**Job:** Repeat the stretch of the records from the line containing "the 'Messages' button." through the end of the records.

— Begin Data for this exercise —

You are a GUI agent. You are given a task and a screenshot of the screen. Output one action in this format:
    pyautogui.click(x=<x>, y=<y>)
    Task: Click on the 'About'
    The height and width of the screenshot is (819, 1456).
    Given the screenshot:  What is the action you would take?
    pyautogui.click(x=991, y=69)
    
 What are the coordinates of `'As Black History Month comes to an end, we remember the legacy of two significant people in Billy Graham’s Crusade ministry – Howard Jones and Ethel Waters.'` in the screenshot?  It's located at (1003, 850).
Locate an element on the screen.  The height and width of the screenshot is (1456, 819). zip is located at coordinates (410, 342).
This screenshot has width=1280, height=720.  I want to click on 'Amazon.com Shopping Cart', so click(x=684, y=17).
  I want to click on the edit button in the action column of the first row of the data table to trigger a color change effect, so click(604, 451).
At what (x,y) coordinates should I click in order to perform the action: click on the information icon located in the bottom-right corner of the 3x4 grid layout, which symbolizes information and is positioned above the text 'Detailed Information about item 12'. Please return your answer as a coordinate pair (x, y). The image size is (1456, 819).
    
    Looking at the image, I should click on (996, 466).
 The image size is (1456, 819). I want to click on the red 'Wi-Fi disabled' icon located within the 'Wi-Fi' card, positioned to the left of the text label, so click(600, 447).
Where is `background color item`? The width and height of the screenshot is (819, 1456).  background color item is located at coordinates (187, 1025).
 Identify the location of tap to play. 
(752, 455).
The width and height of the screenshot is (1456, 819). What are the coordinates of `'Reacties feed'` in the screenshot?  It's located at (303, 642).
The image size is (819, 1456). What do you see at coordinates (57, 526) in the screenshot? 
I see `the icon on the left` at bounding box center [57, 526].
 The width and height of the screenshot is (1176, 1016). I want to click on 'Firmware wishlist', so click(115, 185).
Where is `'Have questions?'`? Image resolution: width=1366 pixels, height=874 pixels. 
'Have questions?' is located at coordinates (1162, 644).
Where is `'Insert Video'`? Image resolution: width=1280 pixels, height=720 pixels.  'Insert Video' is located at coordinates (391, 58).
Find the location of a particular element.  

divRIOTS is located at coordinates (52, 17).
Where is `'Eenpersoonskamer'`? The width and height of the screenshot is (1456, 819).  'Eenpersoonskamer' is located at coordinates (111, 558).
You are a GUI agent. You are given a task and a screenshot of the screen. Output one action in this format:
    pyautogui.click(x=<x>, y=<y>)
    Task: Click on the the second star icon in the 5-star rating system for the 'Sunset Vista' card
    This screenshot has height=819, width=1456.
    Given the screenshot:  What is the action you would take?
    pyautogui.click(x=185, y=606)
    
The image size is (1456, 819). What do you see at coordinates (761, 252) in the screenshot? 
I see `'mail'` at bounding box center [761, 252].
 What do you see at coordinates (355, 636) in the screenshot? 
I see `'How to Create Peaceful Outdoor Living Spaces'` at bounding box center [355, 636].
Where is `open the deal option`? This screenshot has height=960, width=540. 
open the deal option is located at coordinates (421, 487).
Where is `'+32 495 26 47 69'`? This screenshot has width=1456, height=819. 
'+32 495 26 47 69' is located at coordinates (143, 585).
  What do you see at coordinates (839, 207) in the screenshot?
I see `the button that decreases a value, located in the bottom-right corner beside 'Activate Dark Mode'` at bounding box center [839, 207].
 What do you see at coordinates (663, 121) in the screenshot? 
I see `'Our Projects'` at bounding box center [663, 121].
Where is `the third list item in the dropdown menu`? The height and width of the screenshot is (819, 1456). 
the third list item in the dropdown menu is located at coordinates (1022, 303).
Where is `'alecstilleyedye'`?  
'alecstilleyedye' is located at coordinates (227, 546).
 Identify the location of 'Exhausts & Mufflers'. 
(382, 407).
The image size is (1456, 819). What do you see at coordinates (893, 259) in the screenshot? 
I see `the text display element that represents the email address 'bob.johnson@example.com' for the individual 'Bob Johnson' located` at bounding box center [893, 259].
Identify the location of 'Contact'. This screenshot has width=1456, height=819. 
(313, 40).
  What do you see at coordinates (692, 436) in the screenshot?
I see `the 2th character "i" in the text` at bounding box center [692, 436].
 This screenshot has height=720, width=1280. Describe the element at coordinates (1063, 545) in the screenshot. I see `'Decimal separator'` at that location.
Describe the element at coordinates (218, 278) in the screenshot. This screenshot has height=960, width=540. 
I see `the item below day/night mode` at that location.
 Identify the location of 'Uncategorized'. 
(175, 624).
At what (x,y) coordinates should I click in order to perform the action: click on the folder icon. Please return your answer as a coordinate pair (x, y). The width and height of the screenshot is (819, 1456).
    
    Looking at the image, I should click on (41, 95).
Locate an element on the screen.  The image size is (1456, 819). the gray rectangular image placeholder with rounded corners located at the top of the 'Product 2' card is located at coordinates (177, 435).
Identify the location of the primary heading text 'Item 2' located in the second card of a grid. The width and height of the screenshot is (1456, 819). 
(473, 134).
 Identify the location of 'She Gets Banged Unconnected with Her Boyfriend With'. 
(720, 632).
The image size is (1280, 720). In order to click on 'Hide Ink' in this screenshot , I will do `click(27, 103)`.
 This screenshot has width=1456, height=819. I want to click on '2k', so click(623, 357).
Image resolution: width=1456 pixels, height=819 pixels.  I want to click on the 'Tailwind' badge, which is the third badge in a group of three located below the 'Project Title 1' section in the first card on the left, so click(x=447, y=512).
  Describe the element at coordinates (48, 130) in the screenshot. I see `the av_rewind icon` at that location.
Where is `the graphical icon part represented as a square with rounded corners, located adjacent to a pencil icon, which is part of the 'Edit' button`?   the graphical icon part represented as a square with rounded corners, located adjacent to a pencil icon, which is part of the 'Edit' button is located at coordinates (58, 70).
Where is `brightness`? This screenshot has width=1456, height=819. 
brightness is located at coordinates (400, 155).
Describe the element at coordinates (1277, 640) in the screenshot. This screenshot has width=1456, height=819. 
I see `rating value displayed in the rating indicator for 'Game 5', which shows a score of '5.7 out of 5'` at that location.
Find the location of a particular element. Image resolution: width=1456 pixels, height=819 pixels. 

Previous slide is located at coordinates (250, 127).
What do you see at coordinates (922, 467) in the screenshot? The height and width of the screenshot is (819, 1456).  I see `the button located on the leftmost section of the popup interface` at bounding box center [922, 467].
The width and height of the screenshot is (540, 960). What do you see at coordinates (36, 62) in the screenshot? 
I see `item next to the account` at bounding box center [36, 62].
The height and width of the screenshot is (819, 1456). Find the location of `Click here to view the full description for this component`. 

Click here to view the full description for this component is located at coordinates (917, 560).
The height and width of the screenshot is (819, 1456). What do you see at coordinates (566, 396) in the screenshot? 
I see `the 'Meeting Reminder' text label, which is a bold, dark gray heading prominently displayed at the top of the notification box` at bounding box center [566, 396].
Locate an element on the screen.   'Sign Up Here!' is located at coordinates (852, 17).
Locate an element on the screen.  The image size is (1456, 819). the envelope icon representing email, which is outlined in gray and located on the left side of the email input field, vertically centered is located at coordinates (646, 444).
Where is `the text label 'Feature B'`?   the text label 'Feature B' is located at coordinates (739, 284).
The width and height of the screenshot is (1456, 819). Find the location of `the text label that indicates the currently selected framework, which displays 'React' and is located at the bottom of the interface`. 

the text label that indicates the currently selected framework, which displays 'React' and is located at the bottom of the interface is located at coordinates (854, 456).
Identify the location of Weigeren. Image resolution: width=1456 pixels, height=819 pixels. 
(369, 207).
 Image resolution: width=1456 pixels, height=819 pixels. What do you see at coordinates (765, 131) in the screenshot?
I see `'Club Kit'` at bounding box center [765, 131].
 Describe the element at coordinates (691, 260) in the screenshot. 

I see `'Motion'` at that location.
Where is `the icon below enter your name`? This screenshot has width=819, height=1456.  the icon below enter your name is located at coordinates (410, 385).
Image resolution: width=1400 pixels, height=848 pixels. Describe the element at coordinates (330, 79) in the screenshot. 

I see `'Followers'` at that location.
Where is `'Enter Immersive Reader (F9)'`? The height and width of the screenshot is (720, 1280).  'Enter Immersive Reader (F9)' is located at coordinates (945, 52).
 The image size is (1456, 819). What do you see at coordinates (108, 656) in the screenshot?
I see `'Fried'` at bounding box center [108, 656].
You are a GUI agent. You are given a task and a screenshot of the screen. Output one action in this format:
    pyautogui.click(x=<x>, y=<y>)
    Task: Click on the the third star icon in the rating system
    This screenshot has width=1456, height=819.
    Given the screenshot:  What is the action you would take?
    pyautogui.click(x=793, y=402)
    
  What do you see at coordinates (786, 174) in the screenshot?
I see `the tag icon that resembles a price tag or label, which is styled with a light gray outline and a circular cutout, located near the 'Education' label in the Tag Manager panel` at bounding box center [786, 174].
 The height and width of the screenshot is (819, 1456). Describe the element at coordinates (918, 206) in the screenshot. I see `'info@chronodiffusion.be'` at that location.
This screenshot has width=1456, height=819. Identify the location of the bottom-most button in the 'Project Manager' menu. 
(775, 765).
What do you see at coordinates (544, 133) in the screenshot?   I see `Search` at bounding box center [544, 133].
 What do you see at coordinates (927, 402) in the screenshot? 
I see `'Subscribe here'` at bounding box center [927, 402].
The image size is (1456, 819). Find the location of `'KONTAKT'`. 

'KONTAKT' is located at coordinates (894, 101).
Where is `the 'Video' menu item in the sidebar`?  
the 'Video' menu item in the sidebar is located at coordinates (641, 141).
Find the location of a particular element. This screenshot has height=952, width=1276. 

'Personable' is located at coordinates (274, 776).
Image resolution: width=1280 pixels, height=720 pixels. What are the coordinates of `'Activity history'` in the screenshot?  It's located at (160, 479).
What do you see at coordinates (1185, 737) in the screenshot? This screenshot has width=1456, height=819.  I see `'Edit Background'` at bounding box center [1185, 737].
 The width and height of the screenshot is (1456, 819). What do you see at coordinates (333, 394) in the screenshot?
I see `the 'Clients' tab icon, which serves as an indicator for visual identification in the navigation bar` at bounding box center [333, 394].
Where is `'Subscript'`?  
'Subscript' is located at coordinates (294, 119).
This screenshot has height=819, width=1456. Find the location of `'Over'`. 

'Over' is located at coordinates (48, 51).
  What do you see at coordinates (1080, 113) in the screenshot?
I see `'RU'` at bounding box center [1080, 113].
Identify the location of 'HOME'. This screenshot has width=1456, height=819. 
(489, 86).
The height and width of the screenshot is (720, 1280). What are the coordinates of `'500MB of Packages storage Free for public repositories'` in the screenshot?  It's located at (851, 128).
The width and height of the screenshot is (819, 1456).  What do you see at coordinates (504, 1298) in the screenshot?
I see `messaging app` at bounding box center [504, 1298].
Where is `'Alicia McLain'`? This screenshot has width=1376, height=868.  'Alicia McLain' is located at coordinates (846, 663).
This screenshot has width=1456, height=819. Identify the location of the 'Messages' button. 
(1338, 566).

— End Data for this exercise —

**Output of the exercise:**
This screenshot has width=1456, height=819. Identify the location of the 'Messages' button. 
(1338, 566).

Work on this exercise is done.